[O que fazer]:
(a) Liste todos os motivos que, segundo a notícia sobre os imigrantes na fronteira do Peru, levaram o governador do Acre a decretar situação de emergência.
(b) Na notícia sobre os imigrantes na fronteira do Peru, quantas crianças, no mínimo, a prefeitura informou haver na Escola Edilsa Maria Batista?

[Texto do documento]:
────────────────────────────────────────

Imigrantes acampados em ponte na fronteira do Peru começam a voltar para abrigos no Acre
Imigrantes estão instalados em uma escola de Assis Brasil, que faz fronteira com o Peru — Foto: Arquivo/Assistência Social
Após o confronto com a polícia no Peru e o regresso para o Acre, parte do grupo de imigrantes aceitou ser levado para um abrigo na cidade de Assis Brasil, interior do estado acreano. Esse grupo é composto por mulheres, crianças, grávidas e alguns homens.
Os demais imigrantes, que não aceitaram a proposta da prefeitura acreana de retornar aos abrigos, ficaram acampados na Ponte de Integração, onde estavam desde domingo (14). A prefeitura disse que ainda contabiliza o número de instalados na Escola Edilsa Maria Batista, mas antecipou que há pelo menos 56 crianças.
Nessa terça-feira (16), a tensão na fronteira aumentou após os imigrantes enfrentarem a polícia peruana e invadirem a cidade de Iñapari depois de ficarem três dias acampados na ponte do lado brasileiro. Houve confronto com o exército peruano, que levou cerca de duas horas para reunir os imigrantes em um campo de futebol e os expulsarem da cidade.
O governador do Acre, Gladson Cameli, decretou, nesta terça, situação de emergência devido à cheia dos rios, que desabriga mais de 150 famílias, surto de dengue, crise migratória na fronteira do Acre com o Peru e a falta de leitos de UTI para pacientes com Covid-19.

────────────────────────────────────────

[Dados fornecidos]:
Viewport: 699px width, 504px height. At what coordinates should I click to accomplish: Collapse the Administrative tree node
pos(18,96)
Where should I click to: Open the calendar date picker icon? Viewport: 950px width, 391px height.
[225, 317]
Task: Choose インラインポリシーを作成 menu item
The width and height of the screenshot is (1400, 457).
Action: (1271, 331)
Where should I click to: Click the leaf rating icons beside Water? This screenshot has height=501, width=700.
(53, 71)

────────────────────────────────────────

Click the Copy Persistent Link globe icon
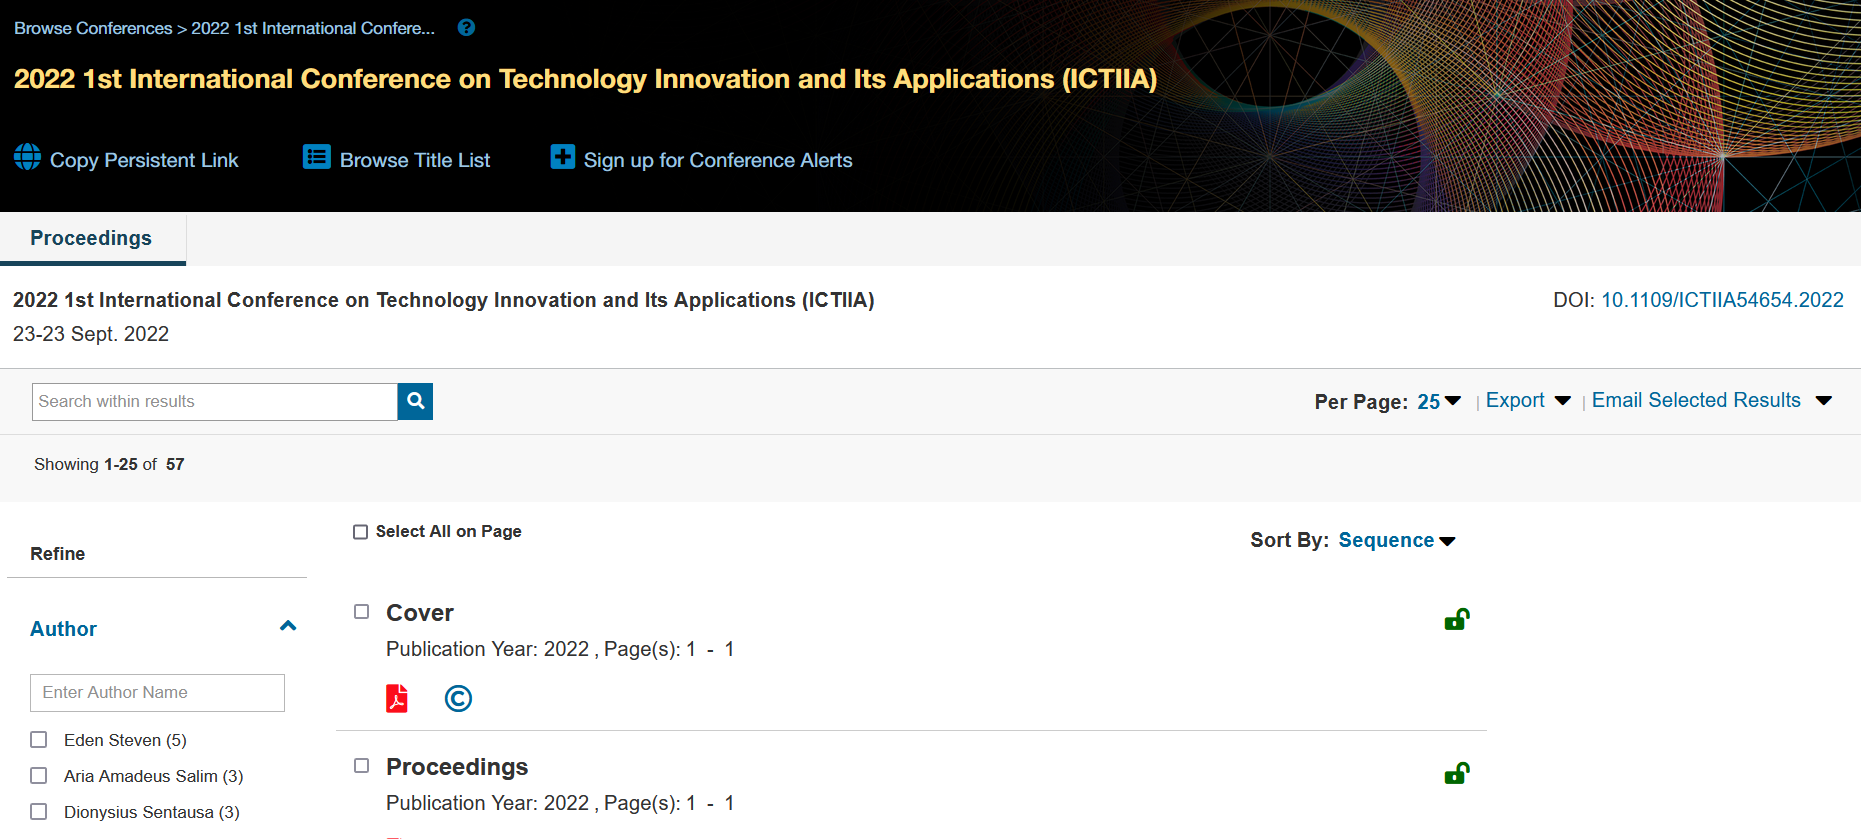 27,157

────────────────────────────────────────

[Respostas por tarefa]:
(a)
- Cheia dos rios, que desabriga mais de 150 famílias
- Surto de dengue
- Crise migratória na fronteira do Acre com o Peru
- Falta de leitos de UTI para pacientes com Covid-19

(b) Pelo menos 56 crianças.